Page 16 E. Inflation Continued……

There are two kinds of inflation, cost-push and demand-pull.  All you self employed people know what cost-push inflation is.  As your cost of doing business (labor, materials, supplies, utilities, etc.) increases, to the extent you can, you pass those increases along to your customers little by little.  These are the same costs your competitors are experiencing as are others in other industries.  The result is a rise in the general level of all prices to the consumer.

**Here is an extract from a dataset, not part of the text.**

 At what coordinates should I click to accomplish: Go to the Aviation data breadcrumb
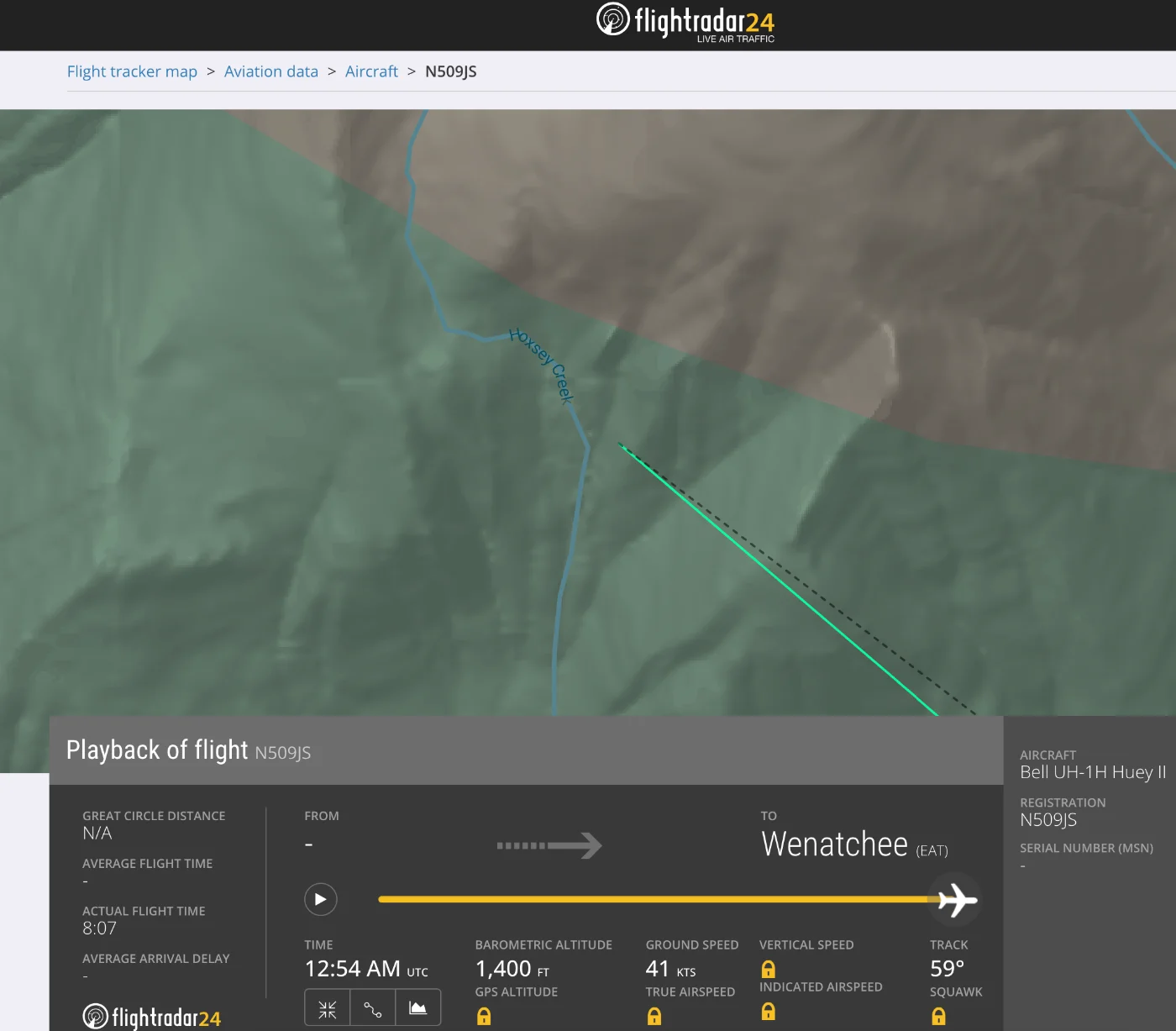click(270, 71)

Demand-pull inflation, on the other hand, occurs when the demand for particular products and/or services exceeds the supply.  You know what happens then.  The price tends to get bid up.  For example, are any of you Barbie doll collectors?  My granddaughters are. Some of you probably are too and I bet you look on ebay for bargains.  What if we all became collectors and went to ebay to look for bargains and there was only one doll currently being listed and it was really collectible?  The price would get bid up (the dream of every ebay seller).  On a larger scale, this can happen in an industry and so much so that it would affect the CPI.  Gasoline is an example.  Do any of you remember back in the late 1970s.  Lines at the gas pumps.  Prices rising.  When this happens, the politicians are quick to call for price controls but that only encourages the development of a black market.

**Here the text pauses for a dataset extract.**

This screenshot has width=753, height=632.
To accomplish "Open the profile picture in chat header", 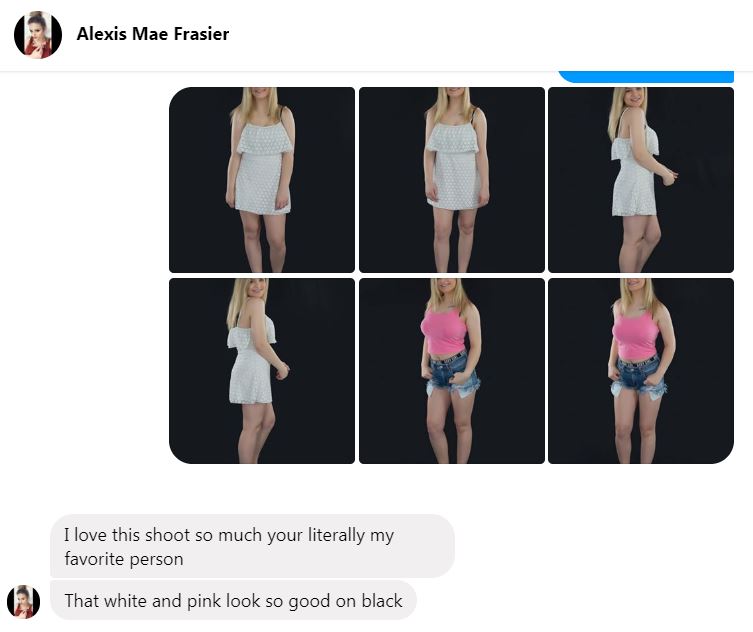I will [x=38, y=35].
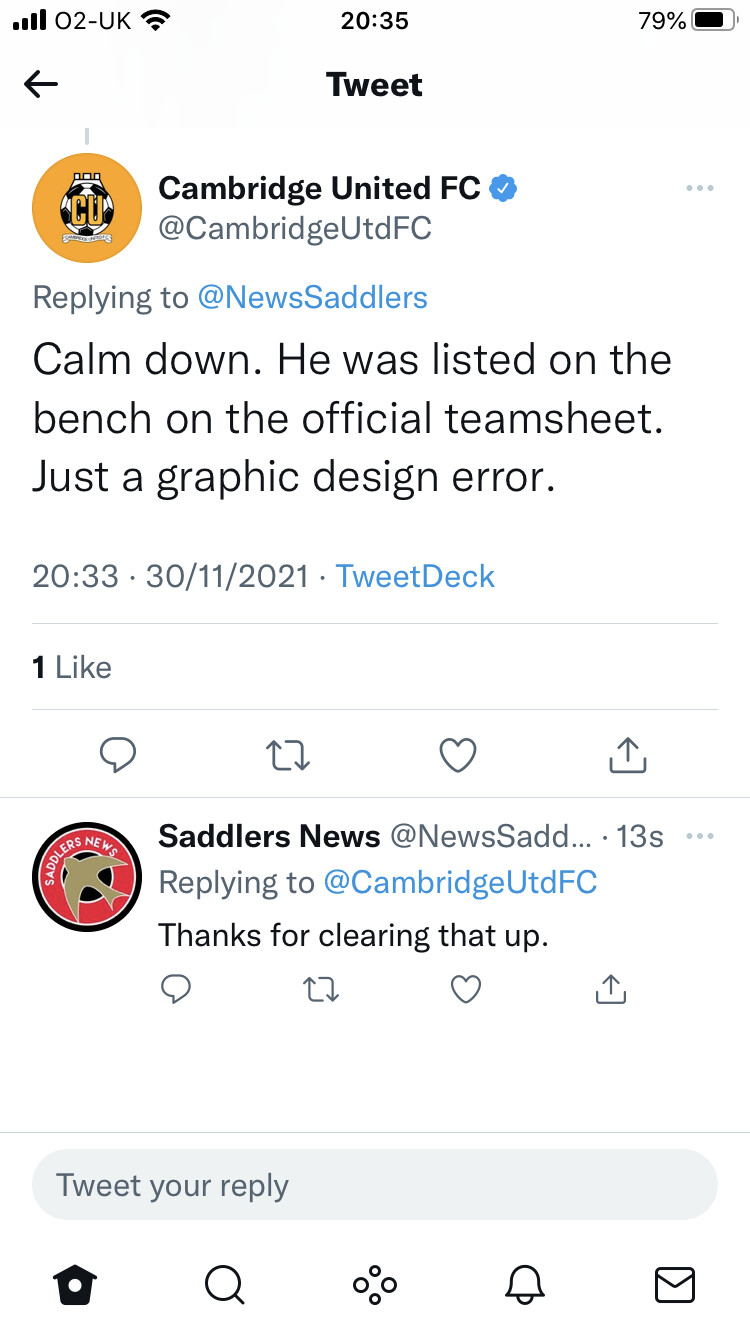Like the Saddlers News reply

click(466, 989)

In any event, you see how these situations can arise.  We normally think of inflation as a bad thing because it erodes the purchasing power of God’s money.  For example, let’s say that God provided us with an income of $30,000 in the year 2000 and this was sufficient to meet all our NEEDS.  Given the rate of inflation we have experienced since then, in order to purchase those same NEEDS in 2006, would take $35,121.95.  You begin to see the problem.  We all feel it.  The cans of green beans get a little smaller and the price goes up a penny or two.  Pop machines have had bill acceptors on them for quite a while now.  If God does not provide an increase to meet these needs, WHAT DO WE DO??  How do we deal with it?  There are three things we can do; what do you think they are?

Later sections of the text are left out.